Aktuelles Beispiel ist ein Gesetzentwurf aus dem Bundesjustizministerium, der den Einsatz von verdeckten Ermittlern, die zur Polizei gehören, und sogenannten Vertrauenspersonen, die eben nicht zur Polizei gehören, sondern dem kriminellen Milieu angehören und aus diesem rekrutiert werden, regeln will. Darauf werde ich mich konzentrieren. Die Stellung Letzterer birgt unbestritten rechtliche Risiken in einem späteren Strafverfahren gegen die mit ihrer Hilfe überführten Schwerkriminellen. Statt einer Verbesserung, beispielsweise durch ein praxistaugliches Gesetz, sieht der von tiefem Misstrauen gegenüber den Sicherheitsbehörden und der Justiz geprägte Gesetzentwurf aus dem Bundesjustizministerium zahlreiche bürokratische Hürden vor, und er geht für die Vertrauenspersonen mit vielen Risiken einher, insbesondere der Gefahr ihrer Enttarnung.

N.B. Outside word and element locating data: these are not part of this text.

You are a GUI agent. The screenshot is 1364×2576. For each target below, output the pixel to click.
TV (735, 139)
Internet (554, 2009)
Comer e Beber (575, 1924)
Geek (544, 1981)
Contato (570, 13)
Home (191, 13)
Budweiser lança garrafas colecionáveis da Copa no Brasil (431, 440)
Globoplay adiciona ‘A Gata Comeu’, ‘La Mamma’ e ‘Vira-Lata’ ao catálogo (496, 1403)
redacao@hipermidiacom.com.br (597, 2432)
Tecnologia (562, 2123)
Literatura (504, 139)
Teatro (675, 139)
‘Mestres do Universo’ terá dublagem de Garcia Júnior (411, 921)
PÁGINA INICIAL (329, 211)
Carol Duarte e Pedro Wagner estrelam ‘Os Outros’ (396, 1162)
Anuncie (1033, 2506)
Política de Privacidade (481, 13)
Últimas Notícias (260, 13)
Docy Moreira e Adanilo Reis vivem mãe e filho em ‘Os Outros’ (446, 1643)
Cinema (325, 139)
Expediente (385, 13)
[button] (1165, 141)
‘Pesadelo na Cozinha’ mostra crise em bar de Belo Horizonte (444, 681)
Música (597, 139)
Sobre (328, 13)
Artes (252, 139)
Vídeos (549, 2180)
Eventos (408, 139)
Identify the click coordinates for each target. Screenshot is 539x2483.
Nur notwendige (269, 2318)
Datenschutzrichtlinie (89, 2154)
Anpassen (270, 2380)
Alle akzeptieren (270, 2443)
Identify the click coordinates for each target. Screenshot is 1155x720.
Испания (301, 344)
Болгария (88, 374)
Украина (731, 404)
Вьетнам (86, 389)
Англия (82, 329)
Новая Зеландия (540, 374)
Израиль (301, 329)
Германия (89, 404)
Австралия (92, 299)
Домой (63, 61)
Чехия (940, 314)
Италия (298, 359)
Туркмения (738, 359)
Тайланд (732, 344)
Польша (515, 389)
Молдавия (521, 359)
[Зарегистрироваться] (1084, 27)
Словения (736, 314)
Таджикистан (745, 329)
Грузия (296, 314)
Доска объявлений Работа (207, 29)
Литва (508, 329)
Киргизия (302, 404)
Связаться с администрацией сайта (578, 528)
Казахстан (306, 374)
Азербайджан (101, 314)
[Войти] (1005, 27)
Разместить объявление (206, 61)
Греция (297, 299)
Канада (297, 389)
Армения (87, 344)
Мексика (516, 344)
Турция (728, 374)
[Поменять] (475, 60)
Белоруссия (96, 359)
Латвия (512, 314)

(Andrea Lindholz [CDU/CSU]: So ist es!)

Aufgrund seiner Praxisferne und weil es rechtsstaatlich nicht unbedingt notwendig ist, haben sich alle Generalstaatsanwälte geschlossen gegen dieses Gesetz ausgesprochen. Ebenso äußern sich Justiz- und Innenminister der Länder sowie Vertreter aus den Reihen der Polizei negativ. Schon die Gesetzesbegründung, dass es zum Einsatz der Vertrauenspersonen, insbesondere wenn sie Dritte zu Straftaten verleiten würden, keine eindeutigen rechtlichen Vorgaben gebe, an die sich die Behörden halten müssten, ist falsch.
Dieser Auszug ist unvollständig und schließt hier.